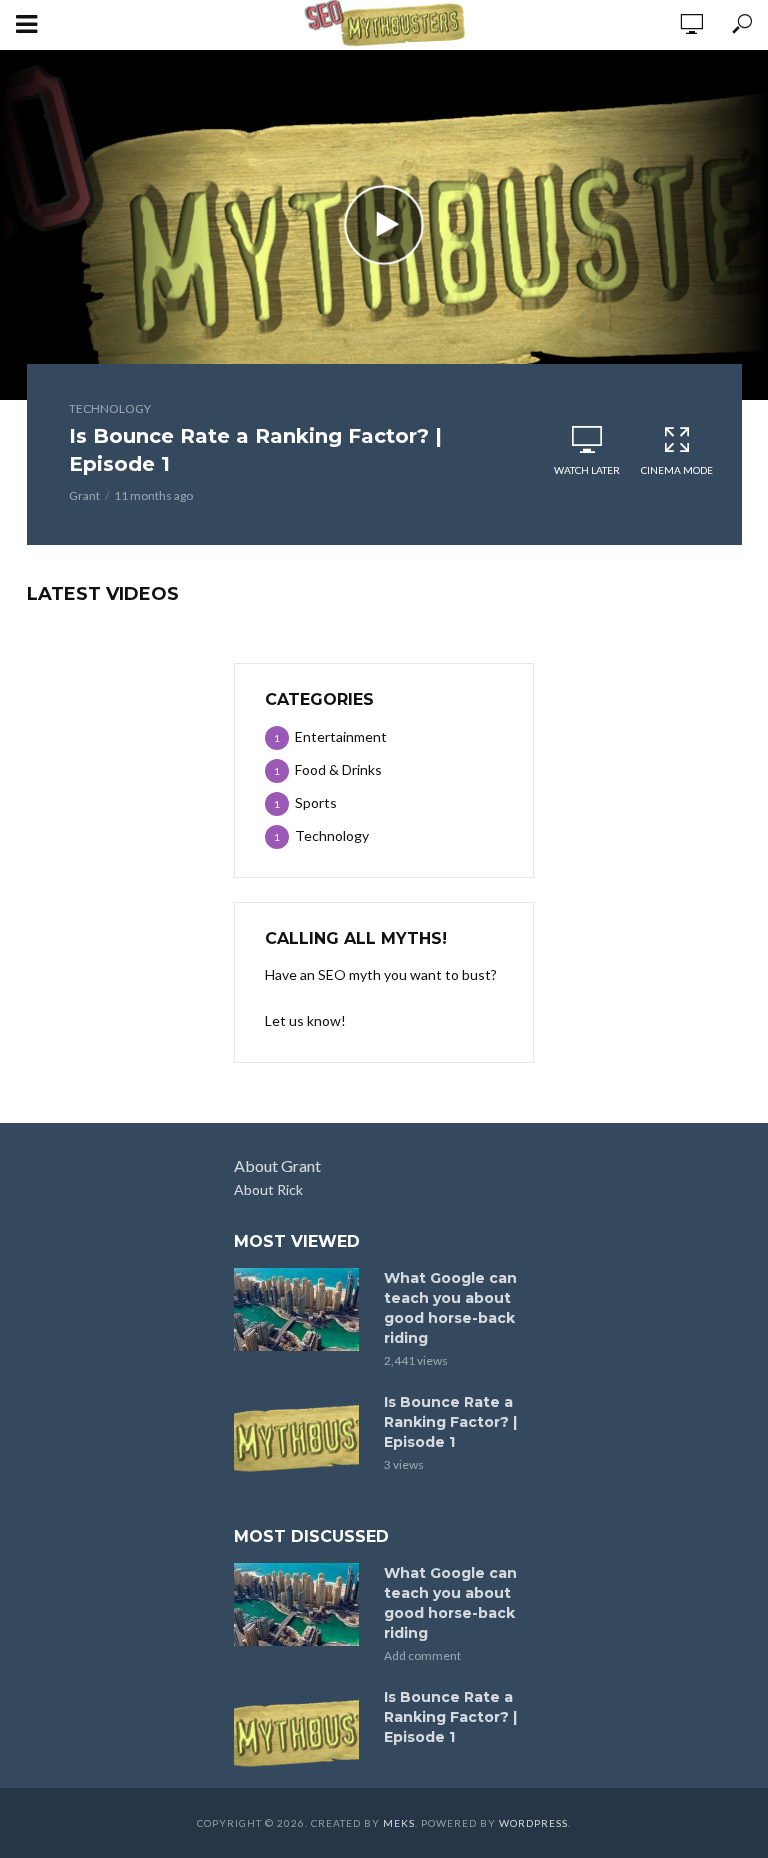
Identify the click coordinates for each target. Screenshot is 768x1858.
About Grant (277, 1165)
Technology (110, 408)
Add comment (422, 1655)
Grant (84, 495)
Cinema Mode (677, 470)
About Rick (268, 1189)
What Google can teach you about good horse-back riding (450, 1308)
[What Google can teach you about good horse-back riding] (300, 1309)
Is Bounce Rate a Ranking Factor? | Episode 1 (255, 450)
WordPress (533, 1823)
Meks (399, 1823)
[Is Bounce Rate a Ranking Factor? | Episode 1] (300, 1433)
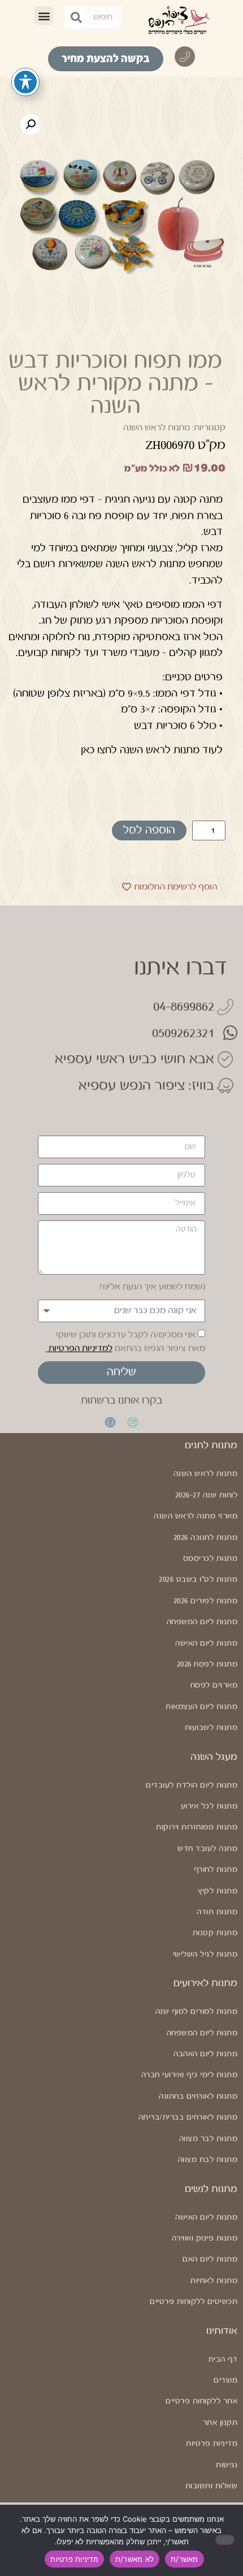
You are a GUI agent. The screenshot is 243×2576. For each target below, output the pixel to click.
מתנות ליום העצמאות (201, 1707)
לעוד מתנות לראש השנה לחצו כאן (152, 750)
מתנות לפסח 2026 (207, 1664)
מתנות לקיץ (217, 1891)
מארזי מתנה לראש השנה (195, 1516)
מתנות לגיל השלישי (205, 1954)
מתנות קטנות (215, 1933)
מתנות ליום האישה (206, 1643)
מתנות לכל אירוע (209, 1806)
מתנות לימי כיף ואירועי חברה (189, 2075)
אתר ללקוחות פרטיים (201, 2401)
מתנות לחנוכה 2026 (205, 1538)
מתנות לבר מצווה (208, 2139)
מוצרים (225, 2380)
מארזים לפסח (213, 1685)
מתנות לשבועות (211, 1728)
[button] (43, 15)
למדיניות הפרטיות (79, 1348)
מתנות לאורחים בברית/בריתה (187, 2117)
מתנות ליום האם (210, 2259)
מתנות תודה (217, 1912)
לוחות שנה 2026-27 (206, 1495)
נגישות (226, 2465)
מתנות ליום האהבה (205, 2054)
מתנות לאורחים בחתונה (198, 2096)
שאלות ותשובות (211, 2486)
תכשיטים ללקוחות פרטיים (193, 2302)
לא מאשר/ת (134, 2559)
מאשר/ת (184, 2559)
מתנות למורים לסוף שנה (196, 2012)
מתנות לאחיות (213, 2281)
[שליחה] (76, 17)
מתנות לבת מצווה (207, 2160)
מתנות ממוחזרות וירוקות (196, 1827)
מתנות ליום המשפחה (202, 1622)
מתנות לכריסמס (210, 1559)
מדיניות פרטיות (211, 2444)
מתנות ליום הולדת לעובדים (191, 1785)
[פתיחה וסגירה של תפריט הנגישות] (25, 82)
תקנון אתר (220, 2423)
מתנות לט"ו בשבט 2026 (198, 1579)
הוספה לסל (149, 830)
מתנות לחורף (215, 1870)
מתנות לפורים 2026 (205, 1601)
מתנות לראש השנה (156, 428)
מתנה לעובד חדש (207, 1849)
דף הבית (223, 2359)
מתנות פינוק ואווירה (204, 2238)
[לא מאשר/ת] (225, 2540)
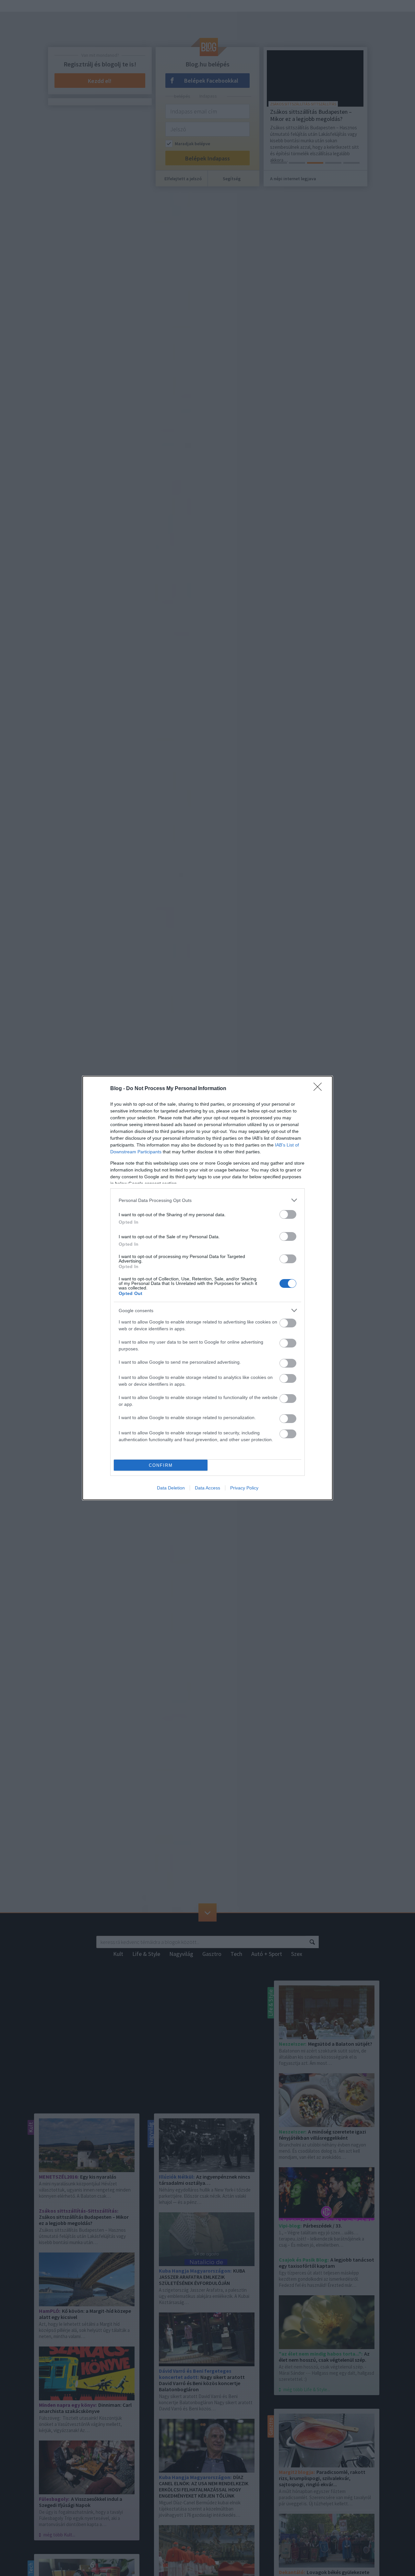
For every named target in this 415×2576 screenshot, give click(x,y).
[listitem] (207, 1200)
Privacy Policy (244, 1487)
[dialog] (207, 1288)
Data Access (207, 1487)
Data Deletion (171, 1487)
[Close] (320, 1089)
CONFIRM (161, 1465)
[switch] (287, 1214)
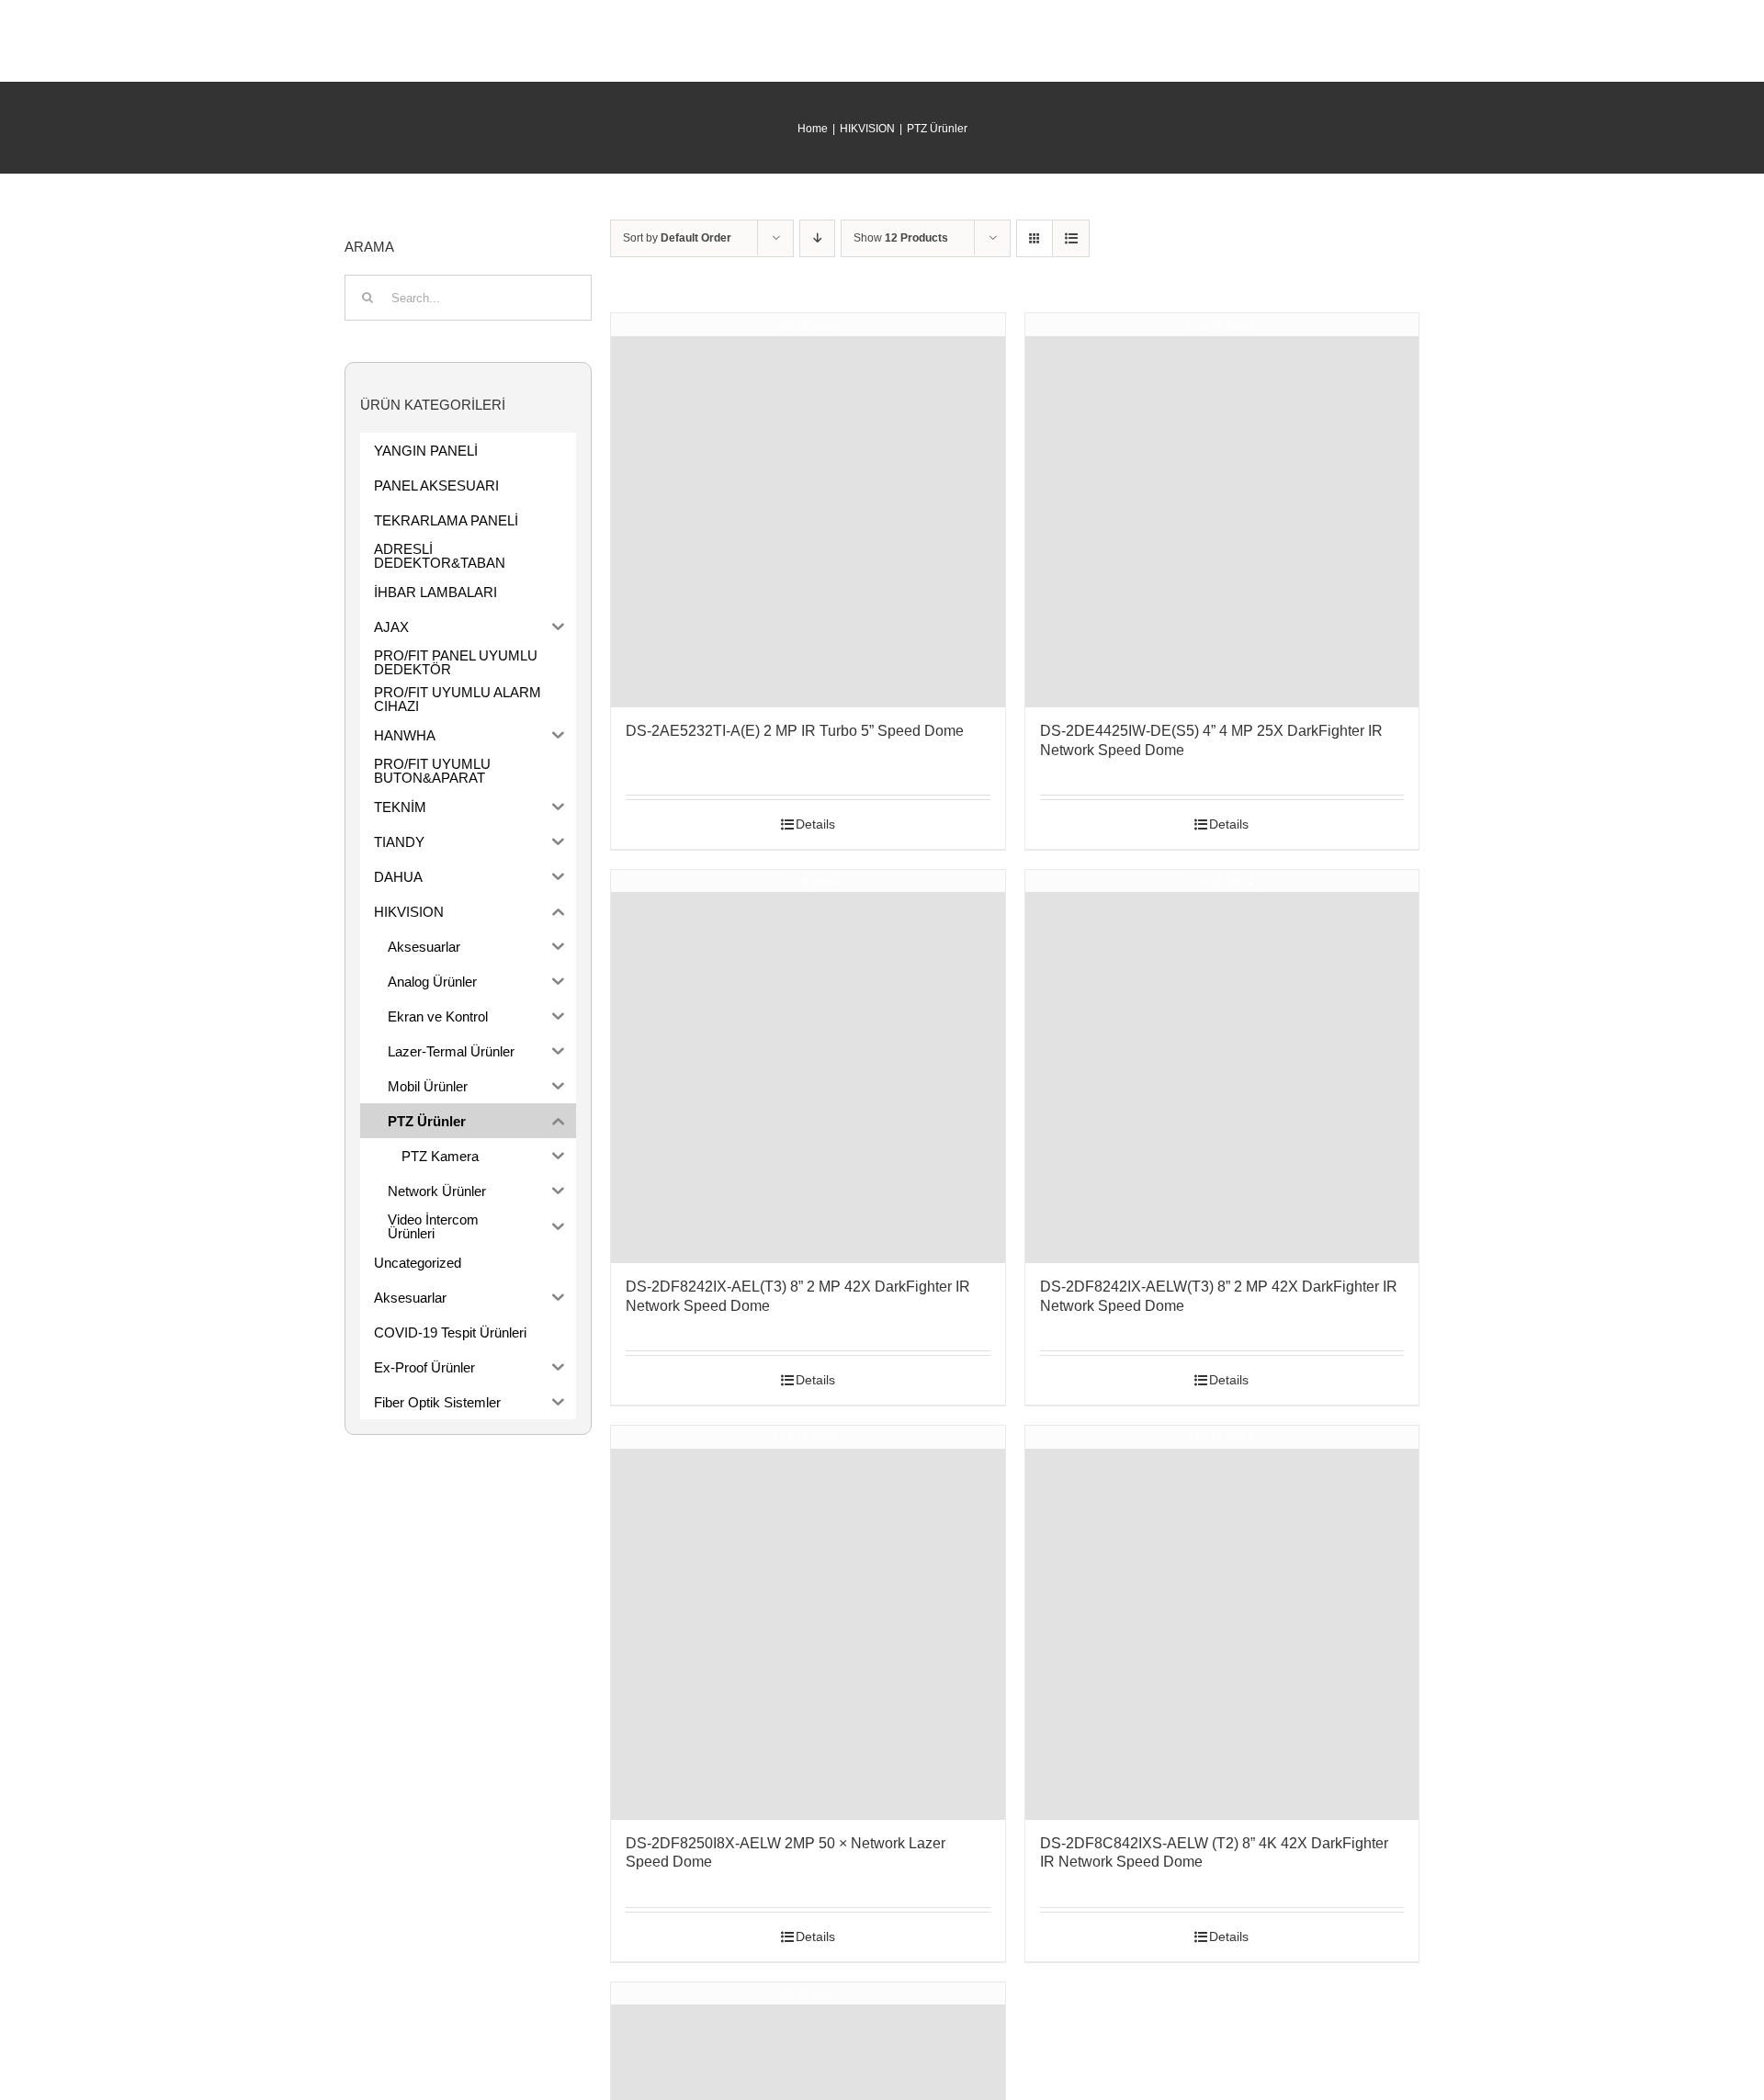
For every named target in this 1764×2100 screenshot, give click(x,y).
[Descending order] (817, 238)
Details (815, 824)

- - - - - - -

- WORK TO COMPLETE -
Could each line of the data be written out exactly, with no pictures included?

- RESULT OF THIS TASK -
Identify the click coordinates for each target. Screenshot is 768x1858.
About Grant (277, 1165)
Technology (110, 408)
Add comment (422, 1655)
Grant (84, 495)
Cinema Mode (677, 470)
About Rick (268, 1189)
What Google can teach you about good horse-back riding (450, 1308)
[What Google can teach you about good horse-back riding] (300, 1309)
Is Bounce Rate a Ranking Factor? | Episode 1 (255, 450)
WordPress (533, 1823)
Meks (399, 1823)
[Is Bounce Rate a Ranking Factor? | Episode 1] (300, 1433)
You are a GUI agent. The screenshot is 243×2576. For each target below, output the pixel to click.
מתנות ליום העצמאות (201, 1707)
לעוד מתנות לראש השנה לחצו כאן (152, 750)
מתנות לפסח 2026 (207, 1664)
מתנות לקיץ (217, 1891)
מארזי מתנה לראש השנה (195, 1516)
מתנות לגיל השלישי (205, 1954)
מתנות קטנות (215, 1933)
מתנות ליום האישה (206, 1643)
מתנות לכל אירוע (209, 1806)
מתנות לימי כיף ואירועי חברה (189, 2075)
אתר ללקוחות פרטיים (201, 2401)
מתנות לחנוכה 2026 (205, 1538)
מתנות לבר מצווה (208, 2139)
מוצרים (225, 2380)
מארזים לפסח (213, 1685)
מתנות לשבועות (211, 1728)
[button] (43, 15)
למדיניות הפרטיות (79, 1348)
מתנות לאורחים בברית/בריתה (187, 2117)
מתנות ליום האם (210, 2259)
מתנות תודה (217, 1912)
לוחות שנה 2026-27 (206, 1495)
נגישות (226, 2465)
מתנות ליום האהבה (205, 2054)
מתנות לאורחים בחתונה (198, 2096)
שאלות ותשובות (211, 2486)
תכשיטים ללקוחות פרטיים (193, 2302)
לא מאשר/ת (134, 2559)
מאשר/ת (184, 2559)
מתנות למורים לסוף שנה (196, 2012)
מתנות לאחיות (213, 2281)
[שליחה] (76, 17)
מתנות לבת מצווה (207, 2160)
מתנות ממוחזרות וירוקות (196, 1827)
מתנות ליום המשפחה (202, 1622)
מתנות לכריסמס (210, 1559)
מדיניות פרטיות (211, 2444)
מתנות ליום הולדת לעובדים (191, 1785)
[פתיחה וסגירה של תפריט הנגישות] (25, 82)
תקנון אתר (220, 2423)
מתנות לט"ו בשבט 2026 (198, 1579)
הוספה לסל (149, 830)
מתנות לחורף (215, 1870)
מתנות לפורים 2026 (205, 1601)
מתנות לראש השנה (156, 428)
מתנה לעובד חדש (207, 1849)
דף הבית (223, 2359)
מתנות פינוק ואווירה (204, 2238)
[לא מאשר/ת] (225, 2540)
For every named target in this 415×2576 screenshot, give click(x,y).
[listitem] (207, 1200)
Privacy Policy (244, 1487)
[dialog] (207, 1288)
Data Access (207, 1487)
Data Deletion (171, 1487)
[Close] (320, 1089)
CONFIRM (161, 1465)
[switch] (287, 1214)
For every named target in this 1764×2100 screenshot, give click(x,y).
[Descending order] (817, 238)
Details (815, 824)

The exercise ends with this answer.